> _INPUT DATA_
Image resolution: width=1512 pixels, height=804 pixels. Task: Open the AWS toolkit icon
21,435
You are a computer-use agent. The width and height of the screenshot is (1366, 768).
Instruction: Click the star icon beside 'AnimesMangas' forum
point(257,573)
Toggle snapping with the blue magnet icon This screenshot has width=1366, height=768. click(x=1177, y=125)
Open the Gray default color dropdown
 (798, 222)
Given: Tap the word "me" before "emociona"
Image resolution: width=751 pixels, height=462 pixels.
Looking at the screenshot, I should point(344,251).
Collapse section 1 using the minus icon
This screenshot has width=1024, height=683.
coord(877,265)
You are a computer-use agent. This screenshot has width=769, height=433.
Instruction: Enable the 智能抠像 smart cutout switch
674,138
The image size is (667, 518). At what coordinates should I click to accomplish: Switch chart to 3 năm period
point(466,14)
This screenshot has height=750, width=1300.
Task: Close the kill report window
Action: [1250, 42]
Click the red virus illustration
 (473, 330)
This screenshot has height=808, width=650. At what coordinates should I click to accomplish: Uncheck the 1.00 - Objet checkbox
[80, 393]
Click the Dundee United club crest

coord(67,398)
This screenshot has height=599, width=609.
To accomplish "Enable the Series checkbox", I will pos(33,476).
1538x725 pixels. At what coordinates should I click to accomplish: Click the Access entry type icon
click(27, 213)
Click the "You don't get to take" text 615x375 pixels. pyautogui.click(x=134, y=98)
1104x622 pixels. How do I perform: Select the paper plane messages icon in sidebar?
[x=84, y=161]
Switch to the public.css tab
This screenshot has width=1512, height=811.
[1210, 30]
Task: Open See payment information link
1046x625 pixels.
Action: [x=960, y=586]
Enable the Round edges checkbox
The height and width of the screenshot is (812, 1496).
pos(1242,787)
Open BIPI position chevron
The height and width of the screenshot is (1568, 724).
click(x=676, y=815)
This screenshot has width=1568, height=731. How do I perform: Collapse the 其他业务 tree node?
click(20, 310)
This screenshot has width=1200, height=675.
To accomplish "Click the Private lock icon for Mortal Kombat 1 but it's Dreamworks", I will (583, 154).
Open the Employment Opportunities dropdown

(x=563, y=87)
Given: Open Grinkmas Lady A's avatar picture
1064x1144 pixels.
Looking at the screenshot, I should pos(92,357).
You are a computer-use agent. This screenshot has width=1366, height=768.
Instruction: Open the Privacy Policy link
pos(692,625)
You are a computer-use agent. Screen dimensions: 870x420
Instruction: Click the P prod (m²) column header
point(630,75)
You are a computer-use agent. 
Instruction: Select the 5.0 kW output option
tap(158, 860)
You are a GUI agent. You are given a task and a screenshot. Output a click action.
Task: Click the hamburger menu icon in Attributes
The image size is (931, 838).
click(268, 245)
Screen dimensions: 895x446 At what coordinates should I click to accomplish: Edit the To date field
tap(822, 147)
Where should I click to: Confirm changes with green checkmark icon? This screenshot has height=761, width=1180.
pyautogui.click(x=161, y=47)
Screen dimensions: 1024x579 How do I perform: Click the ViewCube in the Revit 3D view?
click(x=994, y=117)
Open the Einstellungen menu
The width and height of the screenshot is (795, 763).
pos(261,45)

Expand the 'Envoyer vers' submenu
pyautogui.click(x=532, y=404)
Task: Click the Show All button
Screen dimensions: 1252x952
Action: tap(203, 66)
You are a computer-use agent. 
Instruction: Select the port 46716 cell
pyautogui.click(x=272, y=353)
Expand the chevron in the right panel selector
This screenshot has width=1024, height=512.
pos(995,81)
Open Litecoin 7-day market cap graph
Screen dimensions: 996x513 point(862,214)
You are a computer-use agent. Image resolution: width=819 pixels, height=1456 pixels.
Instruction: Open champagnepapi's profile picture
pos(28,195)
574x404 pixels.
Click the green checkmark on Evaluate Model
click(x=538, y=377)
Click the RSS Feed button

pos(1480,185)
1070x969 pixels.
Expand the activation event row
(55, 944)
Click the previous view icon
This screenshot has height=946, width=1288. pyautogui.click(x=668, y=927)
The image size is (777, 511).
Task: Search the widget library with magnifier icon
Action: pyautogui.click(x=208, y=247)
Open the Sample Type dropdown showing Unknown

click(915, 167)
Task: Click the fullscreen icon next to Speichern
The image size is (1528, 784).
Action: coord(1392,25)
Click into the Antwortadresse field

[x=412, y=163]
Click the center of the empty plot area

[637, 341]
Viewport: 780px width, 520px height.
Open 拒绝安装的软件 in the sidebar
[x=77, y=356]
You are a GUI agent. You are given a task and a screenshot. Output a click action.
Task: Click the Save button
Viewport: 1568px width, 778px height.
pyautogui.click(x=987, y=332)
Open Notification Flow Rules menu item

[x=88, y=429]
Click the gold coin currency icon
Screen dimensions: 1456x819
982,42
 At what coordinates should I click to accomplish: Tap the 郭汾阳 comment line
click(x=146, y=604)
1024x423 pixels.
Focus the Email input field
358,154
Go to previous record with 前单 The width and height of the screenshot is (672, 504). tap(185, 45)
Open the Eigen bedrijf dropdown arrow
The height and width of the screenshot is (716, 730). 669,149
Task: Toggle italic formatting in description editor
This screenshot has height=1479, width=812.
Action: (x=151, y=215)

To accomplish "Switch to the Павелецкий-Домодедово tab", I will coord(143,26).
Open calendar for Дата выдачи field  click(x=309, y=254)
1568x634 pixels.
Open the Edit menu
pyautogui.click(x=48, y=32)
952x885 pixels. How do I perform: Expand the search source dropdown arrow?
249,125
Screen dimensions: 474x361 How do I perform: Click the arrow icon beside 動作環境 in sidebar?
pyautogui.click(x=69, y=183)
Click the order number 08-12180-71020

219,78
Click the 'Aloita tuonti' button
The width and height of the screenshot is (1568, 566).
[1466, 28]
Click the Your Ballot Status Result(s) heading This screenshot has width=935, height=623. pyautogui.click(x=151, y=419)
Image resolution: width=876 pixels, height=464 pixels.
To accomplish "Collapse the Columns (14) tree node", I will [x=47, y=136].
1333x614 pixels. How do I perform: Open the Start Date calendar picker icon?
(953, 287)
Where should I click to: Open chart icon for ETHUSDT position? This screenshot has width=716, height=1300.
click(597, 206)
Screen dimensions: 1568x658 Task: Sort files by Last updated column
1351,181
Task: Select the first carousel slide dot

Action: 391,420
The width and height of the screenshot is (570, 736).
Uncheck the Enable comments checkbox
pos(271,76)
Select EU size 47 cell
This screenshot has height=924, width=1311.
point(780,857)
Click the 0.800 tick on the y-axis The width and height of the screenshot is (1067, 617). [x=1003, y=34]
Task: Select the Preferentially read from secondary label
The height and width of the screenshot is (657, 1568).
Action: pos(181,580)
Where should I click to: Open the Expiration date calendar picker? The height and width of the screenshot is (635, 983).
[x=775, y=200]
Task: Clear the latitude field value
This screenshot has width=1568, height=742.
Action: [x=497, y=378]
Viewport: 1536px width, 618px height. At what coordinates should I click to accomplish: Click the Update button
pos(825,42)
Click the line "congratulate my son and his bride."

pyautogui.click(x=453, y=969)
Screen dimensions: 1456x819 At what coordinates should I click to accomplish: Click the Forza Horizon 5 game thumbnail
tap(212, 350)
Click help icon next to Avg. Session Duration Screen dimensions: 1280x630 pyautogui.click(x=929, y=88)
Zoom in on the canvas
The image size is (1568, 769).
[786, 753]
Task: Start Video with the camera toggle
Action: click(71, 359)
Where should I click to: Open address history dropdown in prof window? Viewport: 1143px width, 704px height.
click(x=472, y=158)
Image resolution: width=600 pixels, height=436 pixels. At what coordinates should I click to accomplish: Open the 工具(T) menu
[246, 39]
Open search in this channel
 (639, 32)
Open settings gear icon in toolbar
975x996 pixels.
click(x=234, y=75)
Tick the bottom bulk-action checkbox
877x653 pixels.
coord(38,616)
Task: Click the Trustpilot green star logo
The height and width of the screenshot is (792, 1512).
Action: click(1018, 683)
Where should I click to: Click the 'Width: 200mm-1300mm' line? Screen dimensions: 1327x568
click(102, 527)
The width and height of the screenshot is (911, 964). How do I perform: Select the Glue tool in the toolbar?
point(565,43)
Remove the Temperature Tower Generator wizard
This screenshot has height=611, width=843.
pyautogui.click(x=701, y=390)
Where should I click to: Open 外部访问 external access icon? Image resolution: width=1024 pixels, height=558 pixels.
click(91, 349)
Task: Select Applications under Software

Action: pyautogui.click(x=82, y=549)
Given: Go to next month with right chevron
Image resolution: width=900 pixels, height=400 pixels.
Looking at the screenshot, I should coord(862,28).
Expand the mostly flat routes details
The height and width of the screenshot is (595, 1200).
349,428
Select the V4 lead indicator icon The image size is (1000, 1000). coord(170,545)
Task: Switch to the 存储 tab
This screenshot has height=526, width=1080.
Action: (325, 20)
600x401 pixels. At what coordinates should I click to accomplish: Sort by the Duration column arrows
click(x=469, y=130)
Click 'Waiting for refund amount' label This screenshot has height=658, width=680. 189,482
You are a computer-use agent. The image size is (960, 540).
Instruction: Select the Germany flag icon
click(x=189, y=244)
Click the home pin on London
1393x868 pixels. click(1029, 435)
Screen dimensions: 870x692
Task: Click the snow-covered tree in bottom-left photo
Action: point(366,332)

> _EXERCISE AIM_
Only lines with the word "agent" belong in the answer; copy each of them from the material above.

> _RESPONSE BELOW_
You are a computer-use agent. The width and height of the screenshot is (1366, 768).
You are a computer-use agent. This screenshot has width=769, height=433.
You are a computer-use agent. This screenshot has width=1366, height=768.
You are a computer-use agent. Screen dimensions: 870x420
You are a computer-use agent. 
You are a GUI agent. You are given a task and a screenshot. Output a click action.
You are a computer-use agent. 
You are a computer-use agent. Image resolution: width=819 pixels, height=1456 pixels.
You are a GUI agent. You are given a task and a screenshot. Output a click action.
You are a computer-use agent. The image size is (960, 540).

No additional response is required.